Ready to Read -at Word Family Active Instruction Lesson 1
About This Product
Ready to Read – Word Family -at with Picture Reinforcement. Multi-Sensory Instruction with a Letter and Sound Review, Auditory Drill, Blending Drill, Decodable Reading, Word Dictation, and a Phonemic Awareness Activity: Rhyme.
These lessons were created to use with whole group blended learning (virtual and in-person students) for kindergarten and beginning First Grade. They were so successful that once all students returned to in-person instruction, I continued using them. All students can easily see the Smartboard, and it is so much easier than if I have to juggle letter cards, books, and different materials. I can easily save different versions of the presentation, and edit each one to fit the needs of various students for additional work with a tutor or in small group. It also works well with small groups, RTI, Resource, and SPED.
These lessons build on each other, and will eventually last about 30 - 45 minutes depending on changes you make, the size of your group, and the pace. Of course, some students/classes go through quicker, some slower, so adapt as needed. These earlier lessons are quicker – Lesson 1 (-at) has 120 slides and you can actually click through it in about 5 minutes. But it takes longer when your students are learning what to do, and you must also factor in time for them to get paper and pencil and complete the 5-word dictation at the end of the lesson. So estimate a 30 minute block initially and modify and adapt as needed.
You will download a zip file that contains a PowerPoint Presentation, a note to read first, a file with extra slides if you need to change or add some slides, and a PDF that has a link to make a copy in Google Slides if you do not use PowerPoint.

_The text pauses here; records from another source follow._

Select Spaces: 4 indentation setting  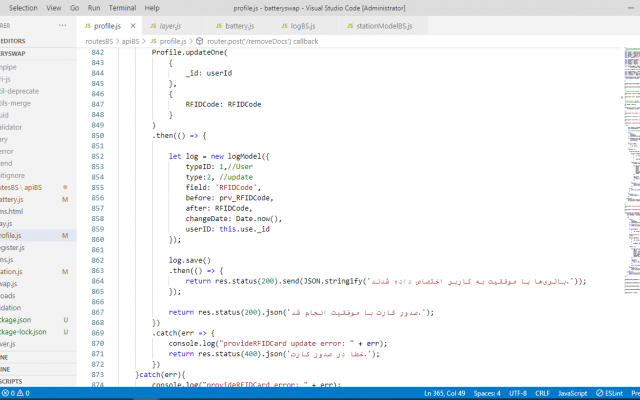(x=487, y=393)
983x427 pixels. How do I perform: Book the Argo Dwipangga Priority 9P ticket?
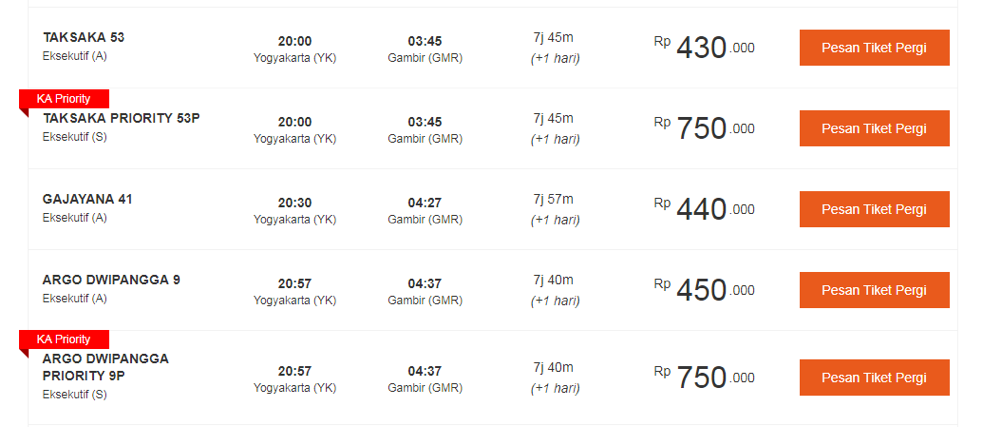[874, 377]
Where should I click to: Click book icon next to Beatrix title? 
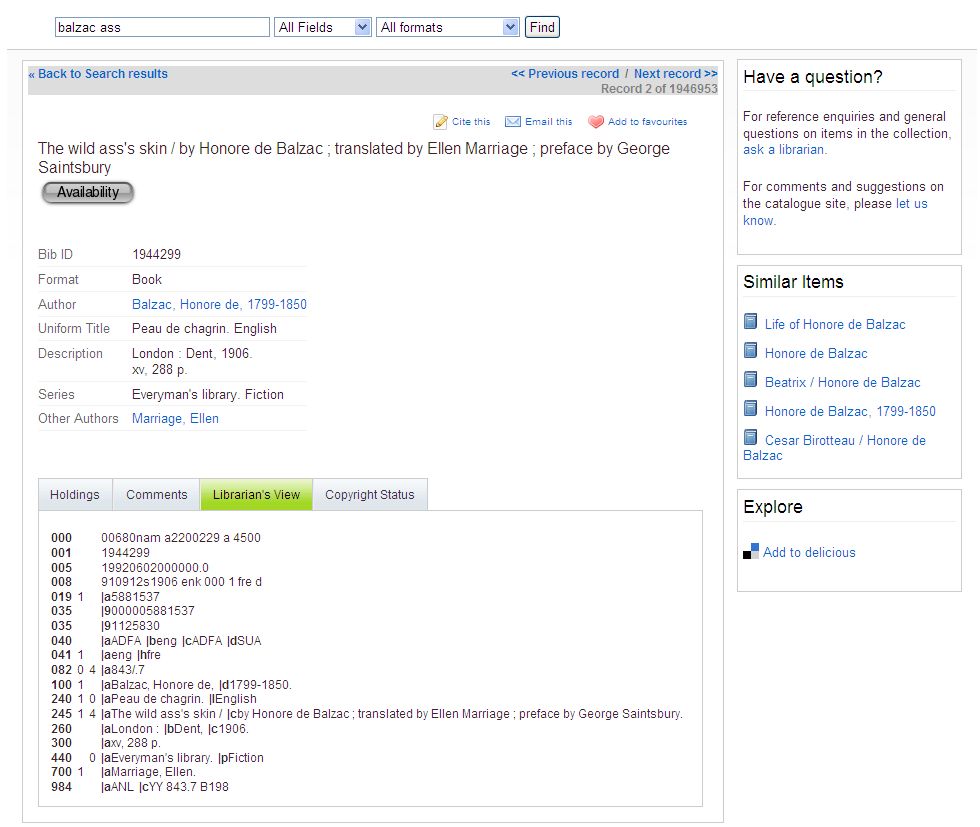[x=751, y=380]
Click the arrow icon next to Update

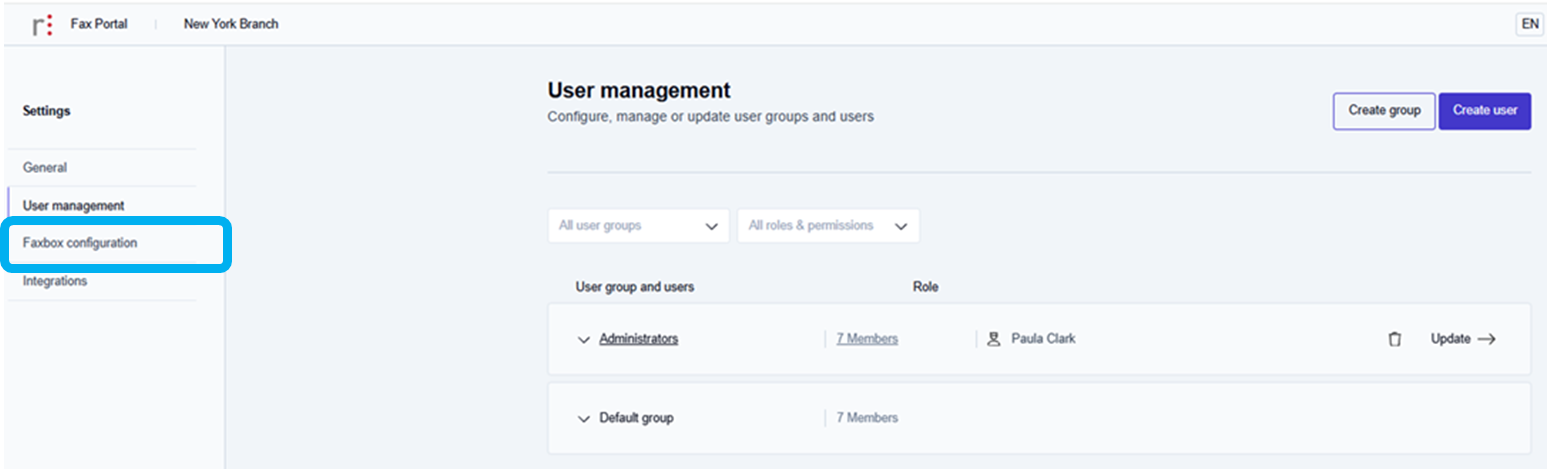[x=1486, y=339]
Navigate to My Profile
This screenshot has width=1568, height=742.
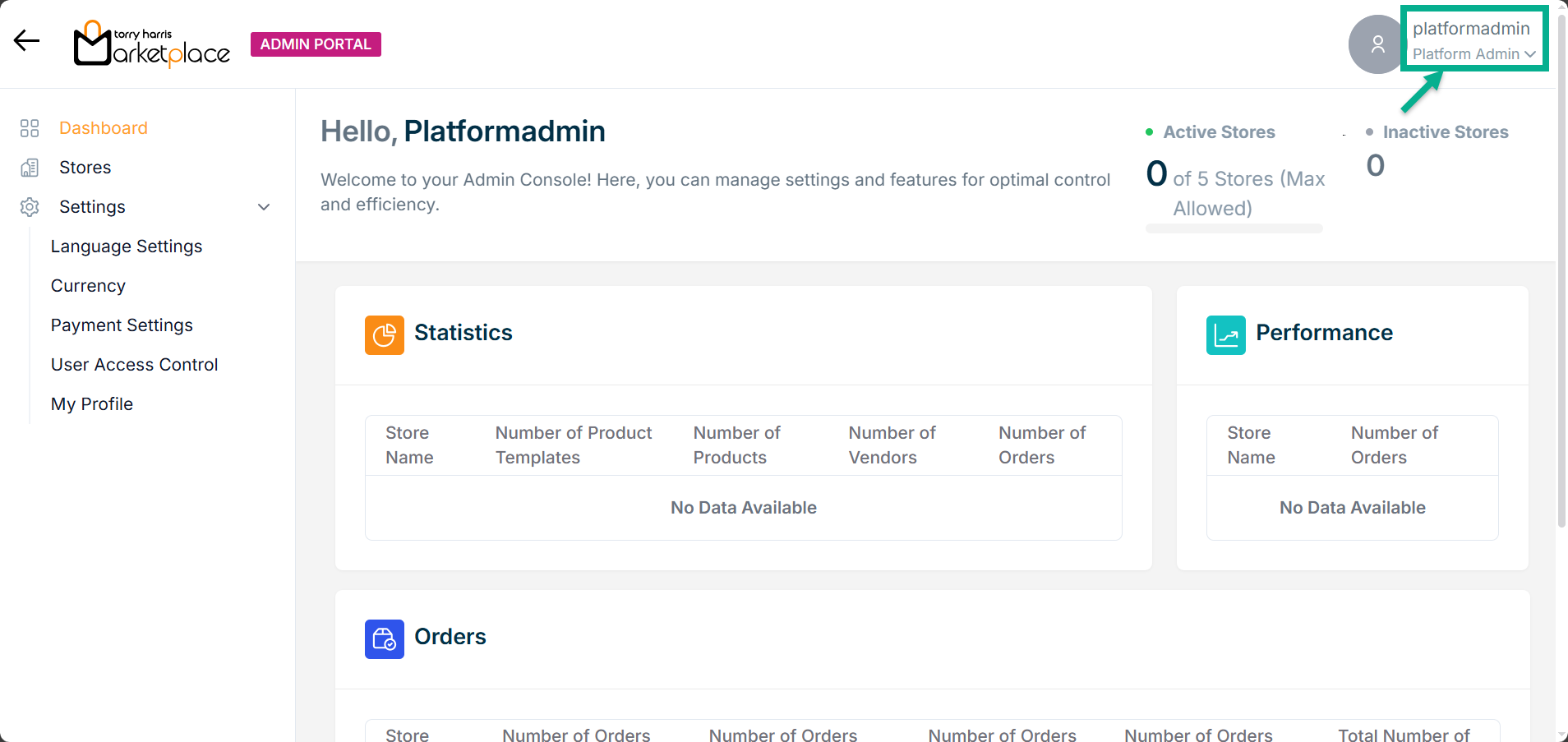click(x=92, y=404)
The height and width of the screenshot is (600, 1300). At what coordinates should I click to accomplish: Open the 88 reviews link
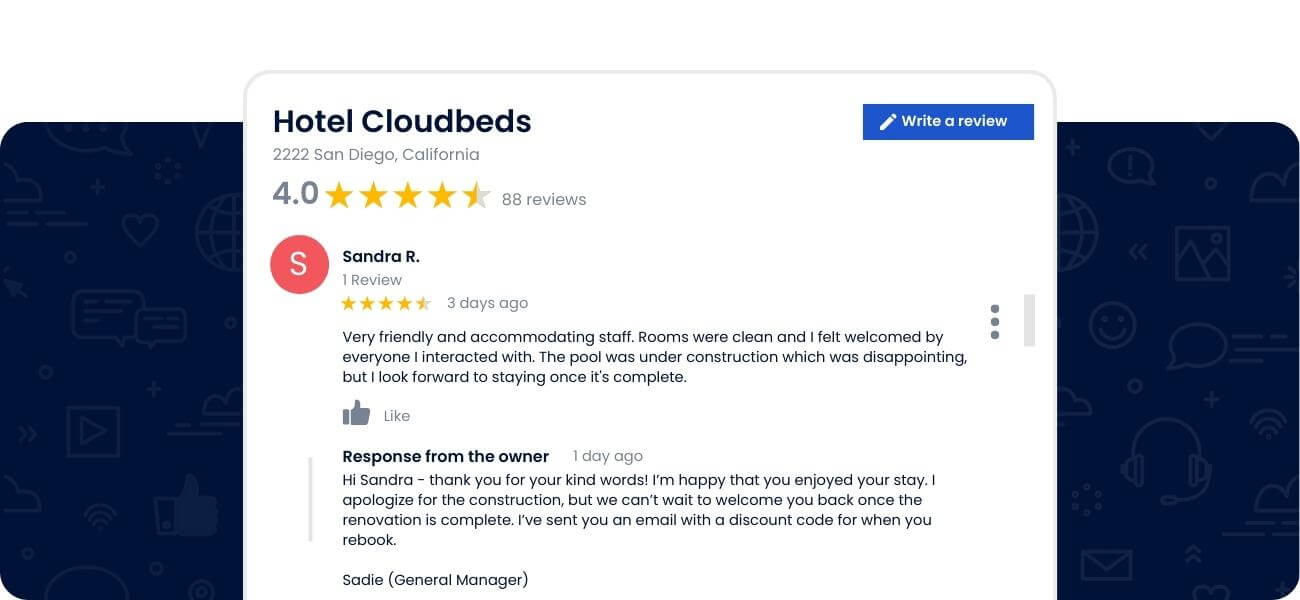pos(544,199)
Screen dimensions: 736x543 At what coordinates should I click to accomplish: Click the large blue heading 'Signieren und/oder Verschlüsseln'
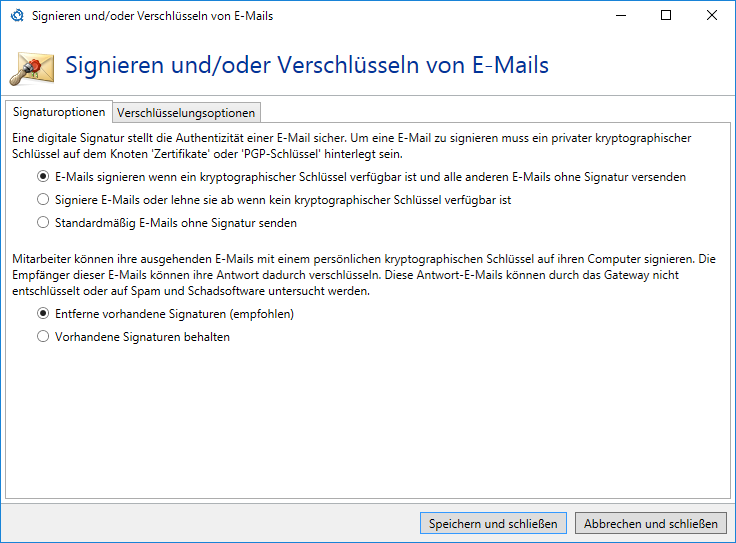pyautogui.click(x=307, y=66)
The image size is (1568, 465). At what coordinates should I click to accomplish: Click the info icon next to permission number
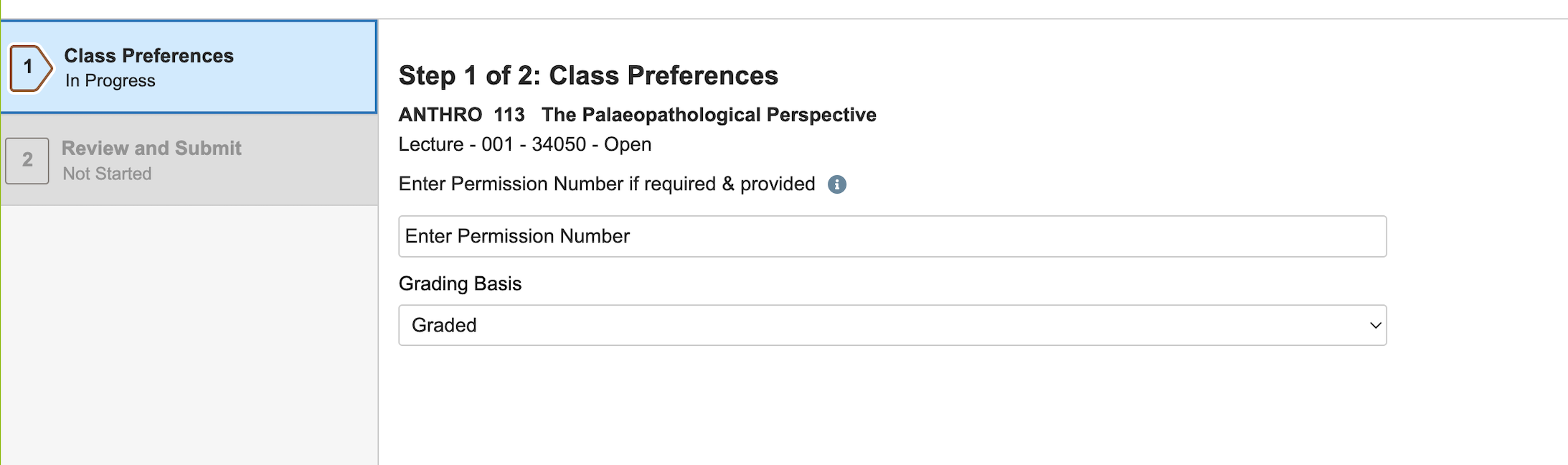838,184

The slides start out with a quick attention-getter, followed by letter review - say letter, say sound, and keyword (" B, ball, /b/"). All letters are included, however, I typically use only the ones my students need to work on and not in alphabetical order - especially in later lessons. You may want to do this first lesson in alphabetical order and change future lessons to meet your needs as you see how this works for your class.
This is followed by an auditory drill. IF you have letter tiles or magnetic letters, this is a great time to get those out. If not, just use the letter tiles on the SmartBoard without additional student material or have them air write the letters or write with crayons, pencil and paper, or simply say the letter. For this, there are letter tiles on the slide. The teacher says the sound of one of the letters. The students repeat the sound and then identify the letter. For example, teacher says /b/. Students repeat /b/ and then say B. If they have letter tiles or magnetic letters they can pull those, or point to them.
There is a fun "sneak peak" of the word family - an embedded video "If you can read -at." I do not own rights to this video and cannot guarantee it will always be available. If the link is no longer available, delete that slide, or add your own link to something related.
Then we are on to blending. Students say the sound of the letter the car is beneath. /a/ on one slide, /t/ on the next. Then the car "drives" beneath "at" and the students will read "at." This continues through multiple -at word family words.
Time to Read - this starts with reading the words we just blended. A picture of the word on the following slides reinforce the correct answer, and really help out some of the students who struggle more - they are able to put that picture reinforcement with the word which really helps many students.
High Frequency Word Review. Slides for Red Words, Sight Words, and Trick Words are included in an additional file, so you can easily use the term that correlates with your preference or curriculum. Add any other words you are working on. I have a few basic ones, and what the students will need to read the next slides.
Sentence Reading - a few very basic sentences. Especially here on this first lesson. The presentations will build on each other, so students constantly review what they have learned and build on it.
We then review rhyme - Thumbs up or down with rhyming pairs. Typically phonemic awareness activities are done prior to a lesson like this, but for the past couple of years, my students had so much trouble with rhyme, and when I put the rhyming activity after all the word family work, they are more successful than if I start with it. Of course, you can move the rhyme slides to the beginning of the presentation if you want to stick with traditional format.
Finally, there is the Exit Ticket or Dictation - slides show pictures from earlier in the lesson - in this presentation, there is a cat, a rat, a hat, a bat, and finally a mat. They will write each word on their paper (or if you have your letter tiles or magnetic letters you can easily use them). Written work is important, and it will help show progress, allow you to examine which students need help and hopefully see their misconceptions, and it helps you to give grades if required.
Orton-Gillingham, IMSE, Wilson Reading System, and FUNdations curriculums influenced the way this is put together. If you have access to Hooked on Phonics Videos, they work well to plug into these lessons. They are quick little "brain brakes" of sorts, or sometimes attention getters, but always educational and catchy, and my students loved them.